● **ASSIGNMENT**
Take the entries below and print only the lines from the one with "Click the divider below Kaiman's review" through the one with "Task: Open the", exactly as they stand, both ends included.

-- INPUT RECORDS follows --

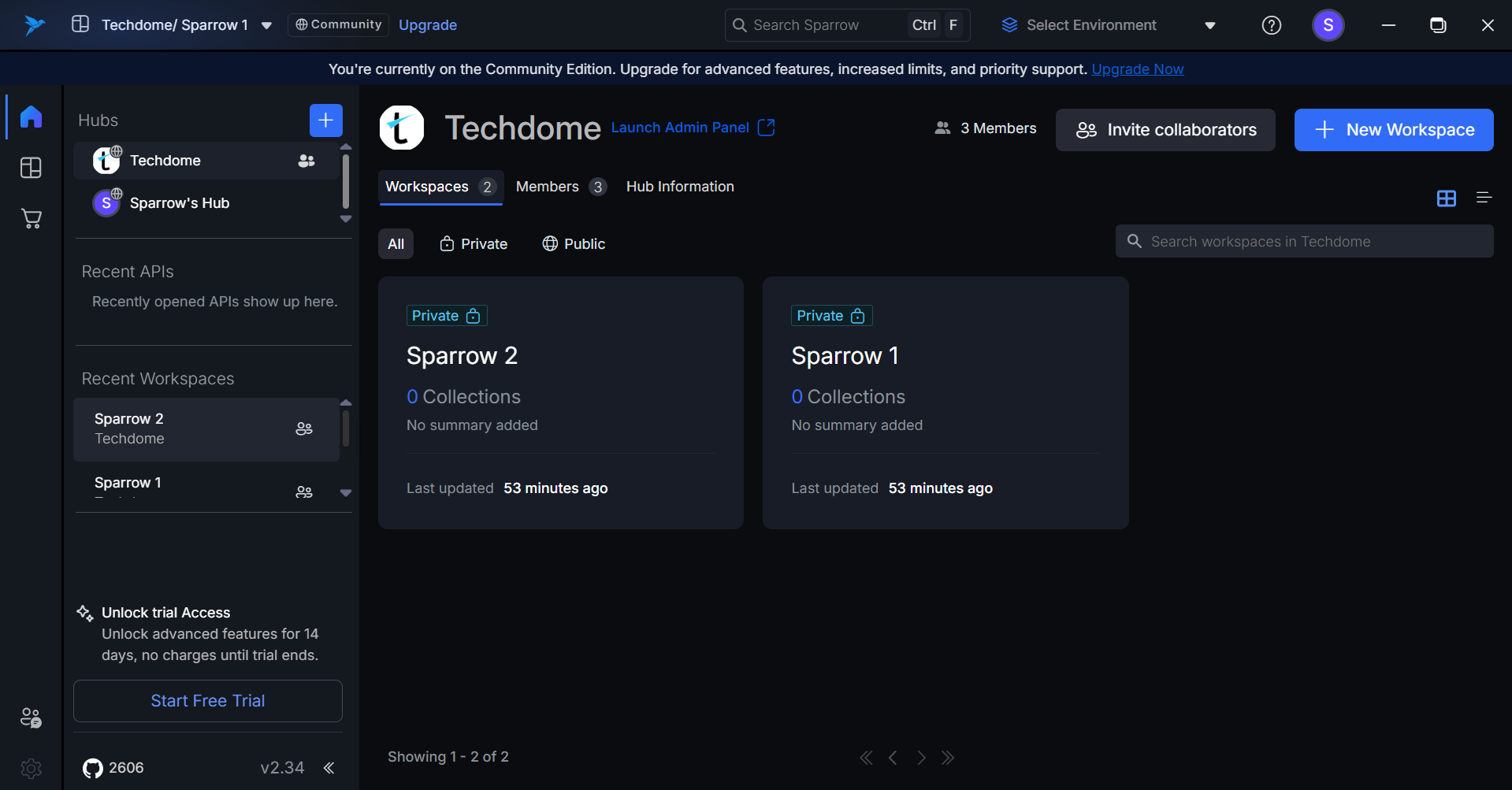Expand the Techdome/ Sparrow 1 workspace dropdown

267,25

-- INPUT RECORDS concluded --
-- INPUT RECORDS follows --

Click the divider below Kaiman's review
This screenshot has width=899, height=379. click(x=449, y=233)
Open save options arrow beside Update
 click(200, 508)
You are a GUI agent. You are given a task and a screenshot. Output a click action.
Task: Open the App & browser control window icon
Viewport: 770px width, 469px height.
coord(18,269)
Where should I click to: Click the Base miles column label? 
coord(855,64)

-- INPUT RECORDS concluded --
-- INPUT RECORDS follows --

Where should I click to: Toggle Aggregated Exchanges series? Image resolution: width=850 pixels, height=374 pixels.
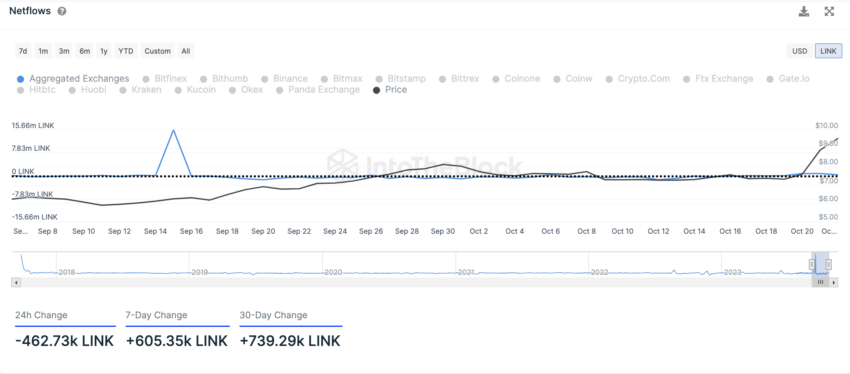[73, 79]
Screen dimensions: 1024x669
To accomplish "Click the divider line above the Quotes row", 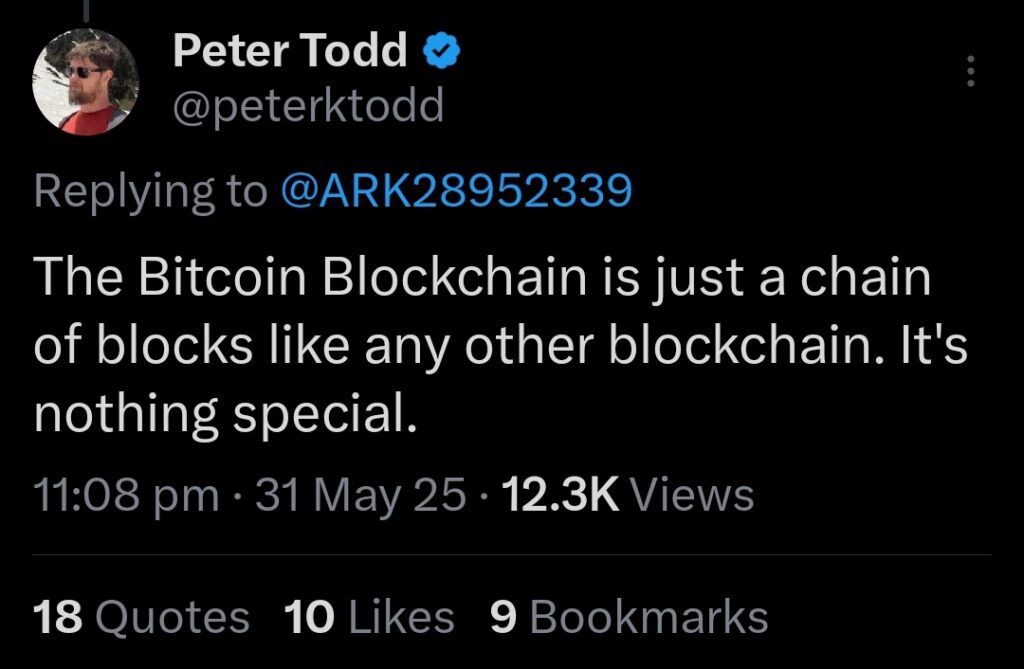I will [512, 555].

-- INPUT RECORDS concluded --

● **RESULT**
Click the divider below Kaiman's review
This screenshot has width=899, height=379. click(x=449, y=233)
Open save options arrow beside Update
 click(200, 508)
You are a GUI agent. You are given a task and a screenshot. Output a click action.
Task: Open the App & browser control window icon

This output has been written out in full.